WHAT TO WORK ON
Arrange the entries below as a JSON list of strings, one string per line, and leave out any blank lines.

[Word and element pointing entries]
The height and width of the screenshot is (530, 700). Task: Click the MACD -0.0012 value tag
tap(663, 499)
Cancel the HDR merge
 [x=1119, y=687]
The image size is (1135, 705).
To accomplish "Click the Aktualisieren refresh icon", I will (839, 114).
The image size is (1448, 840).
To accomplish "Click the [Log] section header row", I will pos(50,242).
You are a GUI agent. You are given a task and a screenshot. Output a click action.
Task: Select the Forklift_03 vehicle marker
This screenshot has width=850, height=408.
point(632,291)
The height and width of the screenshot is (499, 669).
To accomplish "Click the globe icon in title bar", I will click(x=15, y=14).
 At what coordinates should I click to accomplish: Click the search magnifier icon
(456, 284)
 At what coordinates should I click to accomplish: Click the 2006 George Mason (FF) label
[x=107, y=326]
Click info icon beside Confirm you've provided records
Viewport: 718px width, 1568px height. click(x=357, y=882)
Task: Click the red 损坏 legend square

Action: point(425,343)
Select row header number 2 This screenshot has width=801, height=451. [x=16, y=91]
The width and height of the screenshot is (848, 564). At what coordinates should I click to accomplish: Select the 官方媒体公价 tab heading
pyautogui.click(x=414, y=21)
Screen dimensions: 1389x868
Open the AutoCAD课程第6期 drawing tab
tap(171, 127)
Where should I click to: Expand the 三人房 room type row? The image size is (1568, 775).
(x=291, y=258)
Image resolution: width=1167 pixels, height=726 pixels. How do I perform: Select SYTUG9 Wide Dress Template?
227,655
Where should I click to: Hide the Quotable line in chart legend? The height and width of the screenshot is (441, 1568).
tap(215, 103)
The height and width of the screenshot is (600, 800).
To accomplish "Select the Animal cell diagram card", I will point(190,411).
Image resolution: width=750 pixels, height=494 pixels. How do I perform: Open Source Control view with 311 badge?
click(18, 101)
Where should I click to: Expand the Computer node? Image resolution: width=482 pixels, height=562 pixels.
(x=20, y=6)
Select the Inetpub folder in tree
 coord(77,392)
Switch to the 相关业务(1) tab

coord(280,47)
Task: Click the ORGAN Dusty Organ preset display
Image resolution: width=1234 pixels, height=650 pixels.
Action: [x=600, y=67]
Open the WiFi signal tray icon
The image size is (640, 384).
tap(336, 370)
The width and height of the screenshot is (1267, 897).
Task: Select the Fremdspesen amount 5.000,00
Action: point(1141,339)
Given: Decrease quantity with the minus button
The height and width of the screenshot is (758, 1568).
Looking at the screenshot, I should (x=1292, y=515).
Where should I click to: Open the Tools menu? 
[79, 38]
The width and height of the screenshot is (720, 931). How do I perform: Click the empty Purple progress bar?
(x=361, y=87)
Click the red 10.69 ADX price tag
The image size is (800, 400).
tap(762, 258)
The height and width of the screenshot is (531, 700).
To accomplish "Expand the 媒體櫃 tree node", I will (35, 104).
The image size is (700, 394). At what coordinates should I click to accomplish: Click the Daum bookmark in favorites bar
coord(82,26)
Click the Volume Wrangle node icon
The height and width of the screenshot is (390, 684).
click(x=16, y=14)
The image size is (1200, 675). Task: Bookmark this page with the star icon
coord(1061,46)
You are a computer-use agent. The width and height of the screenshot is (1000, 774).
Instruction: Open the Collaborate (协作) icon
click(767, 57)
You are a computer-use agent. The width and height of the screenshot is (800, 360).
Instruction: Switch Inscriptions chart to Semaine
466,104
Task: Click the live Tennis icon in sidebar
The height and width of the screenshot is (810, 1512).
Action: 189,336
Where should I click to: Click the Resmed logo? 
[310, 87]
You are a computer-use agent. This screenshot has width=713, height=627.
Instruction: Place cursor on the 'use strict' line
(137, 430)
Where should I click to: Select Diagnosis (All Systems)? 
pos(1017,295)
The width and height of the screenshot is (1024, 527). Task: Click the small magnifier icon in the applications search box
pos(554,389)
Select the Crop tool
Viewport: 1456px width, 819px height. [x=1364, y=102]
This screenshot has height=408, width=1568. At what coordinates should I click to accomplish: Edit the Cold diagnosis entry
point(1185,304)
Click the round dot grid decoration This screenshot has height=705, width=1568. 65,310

CORRECT OUTPUT
[
  "The height and width of the screenshot is (530, 700). Task: Click the MACD -0.0012 value tag",
  "tap(663, 499)",
  "Cancel the HDR merge",
  " [x=1119, y=687]",
  "The image size is (1135, 705).",
  "To accomplish \"Click the Aktualisieren refresh icon\", I will (839, 114).",
  "The image size is (1448, 840).",
  "To accomplish \"Click the [Log] section header row\", I will pos(50,242).",
  "You are a GUI agent. You are given a task and a screenshot. Output a click action.",
  "Task: Select the Forklift_03 vehicle marker",
  "This screenshot has width=850, height=408.",
  "point(632,291)",
  "The height and width of the screenshot is (499, 669).",
  "To accomplish \"Click the globe icon in title bar\", I will click(x=15, y=14).",
  " At what coordinates should I click to accomplish: Click the search magnifier icon",
  "(456, 284)",
  " At what coordinates should I click to accomplish: Click the 2006 George Mason (FF) label",
  "[x=107, y=326]",
  "Click info icon beside Confirm you've provided records",
  "Viewport: 718px width, 1568px height. click(x=357, y=882)",
  "Task: Click the red 损坏 legend square",
  "Action: point(425,343)",
  "Select row header number 2 This screenshot has width=801, height=451. [x=16, y=91]",
  "The width and height of the screenshot is (848, 564). At what coordinates should I click to accomplish: Select the 官方媒体公价 tab heading",
  "pyautogui.click(x=414, y=21)",
  "Screen dimensions: 1389x868",
  "Open the AutoCAD课程第6期 drawing tab",
  "tap(171, 127)",
  "Where should I click to: Expand the 三人房 room type row? The image size is (1568, 775).",
  "(x=291, y=258)",
  "Image resolution: width=1167 pixels, height=726 pixels. How do I perform: Select SYTUG9 Wide Dress Template?",
  "227,655",
  "Where should I click to: Hide the Quotable line in chart legend? The height and width of the screenshot is (441, 1568).",
  "tap(215, 103)",
  "The height and width of the screenshot is (600, 800).",
  "To accomplish \"Select the Animal cell diagram card\", I will point(190,411).",
  "Image resolution: width=750 pixels, height=494 pixels. How do I perform: Open Source Control view with 311 badge?",
  "click(18, 101)",
  "Where should I click to: Expand the Computer node? Image resolution: width=482 pixels, height=562 pixels.",
  "(x=20, y=6)",
  "Select the Inetpub folder in tree",
  " coord(77,392)",
  "Switch to the 相关业务(1) tab",
  "coord(280,47)",
  "Task: Click the ORGAN Dusty Organ preset display",
  "Image resolution: width=1234 pixels, height=650 pixels.",
  "Action: [x=600, y=67]",
  "Open the WiFi signal tray icon",
  "The image size is (640, 384).",
  "tap(336, 370)",
  "The width and height of the screenshot is (1267, 897).",
  "Task: Select the Fremdspesen amount 5.000,00",
  "Action: point(1141,339)",
  "Given: Decrease quantity with the minus button",
  "The height and width of the screenshot is (758, 1568).",
  "Looking at the screenshot, I should (x=1292, y=515).",
  "Where should I click to: Open the Tools menu? ",
  "[79, 38]",
  "The width and height of the screenshot is (720, 931). How do I perform: Click the empty Purple progress bar?",
  "(x=361, y=87)",
  "Click the red 10.69 ADX price tag",
  "The image size is (800, 400).",
  "tap(762, 258)",
  "The height and width of the screenshot is (531, 700).",
  "To accomplish \"Expand the 媒體櫃 tree node\", I will (35, 104).",
  "The image size is (700, 394). At what coordinates should I click to accomplish: Click the Daum bookmark in favorites bar",
  "coord(82,26)",
  "Click the Volume Wrangle node icon",
  "The height and width of the screenshot is (390, 684).",
  "click(x=16, y=14)",
  "The image size is (1200, 675). Task: Bookmark this page with the star icon",
  "coord(1061,46)",
  "You are a computer-use agent. The width and height of the screenshot is (1000, 774).",
  "Instruction: Open the Collaborate (协作) icon",
  "click(767, 57)",
  "You are a computer-use agent. The width and height of the screenshot is (800, 360).",
  "Instruction: Switch Inscriptions chart to Semaine",
  "466,104",
  "Task: Click the live Tennis icon in sidebar",
  "The height and width of the screenshot is (810, 1512).",
  "Action: 189,336",
  "Where should I click to: Click the Resmed logo? ",
  "[310, 87]",
  "You are a computer-use agent. This screenshot has width=713, height=627.",
  "Instruction: Place cursor on the 'use strict' line",
  "(137, 430)",
  "Where should I click to: Select Diagnosis (All Systems)? ",
  "pos(1017,295)",
  "The width and height of the screenshot is (1024, 527). Task: Click the small magnifier icon in the applications search box",
  "pos(554,389)",
  "Select the Crop tool",
  "Viewport: 1456px width, 819px height. [x=1364, y=102]",
  "This screenshot has height=408, width=1568. At what coordinates should I click to accomplish: Edit the Cold diagnosis entry",
  "point(1185,304)",
  "Click the round dot grid decoration This screenshot has height=705, width=1568. 65,310"
]